Rosenfeld, Carl; And Others
A nationwide sample survey was conducted in Janurary 1973 to investigate the job search methods workers used and their effectiveness. Prepared by the Bureau of Labor Statistics and the Manpower Administration in cooperation with the Bureau of the Census, the survey covered nearly 16 million employed wage and salary workers 16 years of age and above, who were not in school, and had started their current job in 1972. Two broad categories of search methods are recognized: informal methods, including direct application to employers and asking friends; and formal methods, including State and private employment agencies, school placement offices, union hiring halls, and newspaper advertisements. Seven tables supplement the test, which discusses job seeker characteristics; methods used and their effectiveness; work history and job search; job search timing, duration, and intensity; job refusal; earnings; and suggestions for further study.
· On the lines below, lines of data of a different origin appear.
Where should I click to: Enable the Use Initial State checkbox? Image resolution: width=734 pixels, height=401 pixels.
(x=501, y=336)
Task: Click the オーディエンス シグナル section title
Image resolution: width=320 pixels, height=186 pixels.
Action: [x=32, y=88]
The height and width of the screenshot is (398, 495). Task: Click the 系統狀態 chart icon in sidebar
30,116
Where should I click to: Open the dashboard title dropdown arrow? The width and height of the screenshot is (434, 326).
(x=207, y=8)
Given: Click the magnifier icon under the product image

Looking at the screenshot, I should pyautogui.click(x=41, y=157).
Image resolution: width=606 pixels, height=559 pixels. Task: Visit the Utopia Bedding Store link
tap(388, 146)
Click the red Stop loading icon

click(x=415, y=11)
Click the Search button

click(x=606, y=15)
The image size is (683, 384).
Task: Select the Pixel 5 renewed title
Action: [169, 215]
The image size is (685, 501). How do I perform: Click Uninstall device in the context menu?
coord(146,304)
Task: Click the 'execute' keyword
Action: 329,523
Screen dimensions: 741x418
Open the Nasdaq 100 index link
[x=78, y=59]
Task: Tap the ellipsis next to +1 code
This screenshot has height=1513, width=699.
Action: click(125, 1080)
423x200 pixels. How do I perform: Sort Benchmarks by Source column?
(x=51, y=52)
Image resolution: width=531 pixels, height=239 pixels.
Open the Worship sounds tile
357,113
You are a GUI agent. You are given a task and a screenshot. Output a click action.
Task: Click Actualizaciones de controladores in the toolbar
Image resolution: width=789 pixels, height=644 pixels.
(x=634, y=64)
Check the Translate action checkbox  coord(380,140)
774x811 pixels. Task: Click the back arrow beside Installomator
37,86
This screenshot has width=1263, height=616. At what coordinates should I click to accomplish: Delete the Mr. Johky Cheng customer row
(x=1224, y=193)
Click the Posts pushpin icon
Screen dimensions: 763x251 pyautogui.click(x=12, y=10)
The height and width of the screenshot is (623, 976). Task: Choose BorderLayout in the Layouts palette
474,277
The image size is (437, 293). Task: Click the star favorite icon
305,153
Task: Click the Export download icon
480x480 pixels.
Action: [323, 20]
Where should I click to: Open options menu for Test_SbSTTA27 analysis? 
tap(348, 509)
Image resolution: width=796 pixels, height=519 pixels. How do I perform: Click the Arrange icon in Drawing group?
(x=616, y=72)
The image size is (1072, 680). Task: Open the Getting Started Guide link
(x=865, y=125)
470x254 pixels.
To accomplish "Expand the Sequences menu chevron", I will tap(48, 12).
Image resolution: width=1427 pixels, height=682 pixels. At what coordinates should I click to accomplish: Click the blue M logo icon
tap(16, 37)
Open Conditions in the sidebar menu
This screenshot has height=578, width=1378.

Half the document is taken up by extensive reference tables. The appendix discusses survey reliability and concepts and presents the questionnaire used. Major findings include: two out of three jobseekers applied directly to employers, with half of them obtaining jobs; greater proportions of blacks than whites asked friends for jobs; and four methods were generally used before a job was found. (LH)
Superintendent of Documents, U.S. Government Printing Office, Washington, D.C. 20402 (Stock Number 029-001-01829-1, $1.35)
Publication Type: Reports - Research
Education Level: N/A
Audience: N/A
Language: N/A
Sponsor: Manpower Administration (DOL), Washington, DC.
Authoring Institution: Bureau of Labor Statistics (DOL), Washington, DC.; Manpower Administration (DOL), Washington, DC.; Bureau of the Census (DOC), Suitland, MD.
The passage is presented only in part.